- **Énoncé**
Indiquez, s'il vous plaît, si chacune des affirmations suivantes concorde avec le passage sur Segalen, en répondant par oui ou par non et en citant les mots du passage qui tranchent. 1. Selon l'auteur, les termes martiaux et sexualisés sont rares dans le livre. 2. Le registre de Segalen est jugé plus premier degré que celui d'Henri Michaux. 3. Le prêtre missionnaire évoqué a été abattu par des brigands.

Mais la partie imaginaire de cette oeuvre ne m'a pas franchement comblé. Dès les premiers chapitres, Segalen se disperse en expressions grandiloquentes : l'ascension de la montagne anticipée comme une « conquête » ou une « domination divine », la descente et la remontée du fleuve comme un « abandon femelle », puis une « domination mâle »… Quant au monde intérieur, il est assimilé à une « chambre aux porcelaines » qui doit « conquérir » (encore !) le monde extérieur. Les termes martiaux et sexualisés (auxquels on pourrait ajouter « prendre possession », « orgie », etc.) se bousculent à travers le livre, si bien qu'il devient difficile d'envisager que la porcelaine reste en un seul morceau à l'issue du périple. Nous avons là un occidental qui joue les barbares en Asie, mais dans un registre hélas plus premier degré qu'Henri Michaux.

Malgré ces nombreuses lourdeurs stylistiques, Segalen manifeste un esprit curieux, capable de poser un regard ironique sur la dépouille d'un prêtre missionnaire abattu par des brigands (confrontant la réalité sordide de son cadavre à l'image d'Épinal des martyrs chrétiens), ou de s'approprier une petite idole locale et d'en faire son « dieu du voyage ».

- **Jeu de données**
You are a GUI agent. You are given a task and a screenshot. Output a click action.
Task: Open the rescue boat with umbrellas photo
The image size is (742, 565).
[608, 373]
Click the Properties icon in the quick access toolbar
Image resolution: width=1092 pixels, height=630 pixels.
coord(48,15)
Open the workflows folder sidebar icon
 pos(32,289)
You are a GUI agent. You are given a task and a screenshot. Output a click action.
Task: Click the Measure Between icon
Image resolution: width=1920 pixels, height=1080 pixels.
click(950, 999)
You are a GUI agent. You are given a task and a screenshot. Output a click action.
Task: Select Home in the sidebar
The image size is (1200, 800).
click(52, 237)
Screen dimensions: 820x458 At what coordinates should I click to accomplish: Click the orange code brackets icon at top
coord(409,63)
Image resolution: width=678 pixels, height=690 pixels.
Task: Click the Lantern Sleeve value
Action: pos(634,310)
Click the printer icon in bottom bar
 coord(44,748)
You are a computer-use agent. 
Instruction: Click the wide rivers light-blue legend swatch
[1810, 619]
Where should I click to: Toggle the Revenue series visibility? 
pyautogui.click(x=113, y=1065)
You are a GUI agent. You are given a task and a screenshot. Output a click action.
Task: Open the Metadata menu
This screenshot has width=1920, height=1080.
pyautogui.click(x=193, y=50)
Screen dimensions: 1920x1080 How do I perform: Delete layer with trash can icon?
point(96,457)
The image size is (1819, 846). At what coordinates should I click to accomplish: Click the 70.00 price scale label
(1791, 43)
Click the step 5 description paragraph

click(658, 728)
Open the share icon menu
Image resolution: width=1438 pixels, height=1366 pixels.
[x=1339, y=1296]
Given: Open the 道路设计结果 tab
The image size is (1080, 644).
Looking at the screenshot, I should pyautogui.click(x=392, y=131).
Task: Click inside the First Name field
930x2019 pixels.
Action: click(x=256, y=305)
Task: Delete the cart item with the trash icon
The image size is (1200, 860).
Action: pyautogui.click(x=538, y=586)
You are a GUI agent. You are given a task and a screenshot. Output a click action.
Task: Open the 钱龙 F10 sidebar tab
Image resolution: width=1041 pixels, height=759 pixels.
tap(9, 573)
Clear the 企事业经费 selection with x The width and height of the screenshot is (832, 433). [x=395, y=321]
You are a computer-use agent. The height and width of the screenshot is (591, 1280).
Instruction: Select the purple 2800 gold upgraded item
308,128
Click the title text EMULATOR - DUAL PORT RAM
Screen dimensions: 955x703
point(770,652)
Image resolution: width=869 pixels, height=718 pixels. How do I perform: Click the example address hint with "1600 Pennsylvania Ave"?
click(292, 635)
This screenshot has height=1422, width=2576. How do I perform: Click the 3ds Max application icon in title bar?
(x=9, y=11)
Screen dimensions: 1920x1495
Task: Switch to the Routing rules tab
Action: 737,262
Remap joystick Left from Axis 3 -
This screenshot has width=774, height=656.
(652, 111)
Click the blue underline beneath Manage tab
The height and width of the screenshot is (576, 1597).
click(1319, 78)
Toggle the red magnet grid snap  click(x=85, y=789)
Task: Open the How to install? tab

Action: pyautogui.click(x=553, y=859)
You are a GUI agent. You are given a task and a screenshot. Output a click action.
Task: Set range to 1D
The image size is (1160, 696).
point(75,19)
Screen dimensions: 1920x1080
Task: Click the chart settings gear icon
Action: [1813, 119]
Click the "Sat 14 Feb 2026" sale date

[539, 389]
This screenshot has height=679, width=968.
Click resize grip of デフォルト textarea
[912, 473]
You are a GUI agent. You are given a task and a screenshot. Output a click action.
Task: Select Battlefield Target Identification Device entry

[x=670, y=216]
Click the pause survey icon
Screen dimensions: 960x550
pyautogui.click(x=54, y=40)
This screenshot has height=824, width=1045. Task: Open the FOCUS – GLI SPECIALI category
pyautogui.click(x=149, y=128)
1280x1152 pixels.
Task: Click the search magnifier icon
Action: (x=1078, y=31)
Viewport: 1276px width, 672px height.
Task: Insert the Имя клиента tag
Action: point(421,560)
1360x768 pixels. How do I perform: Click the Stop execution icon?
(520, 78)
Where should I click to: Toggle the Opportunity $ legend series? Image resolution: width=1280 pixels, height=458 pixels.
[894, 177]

- **Réponse**
1. Non : « se bousculent à travers le livre »
2. Oui : « dans un registre hélas plus premier degré qu'Henri Michaux »
3. Oui : « abattu par des brigands »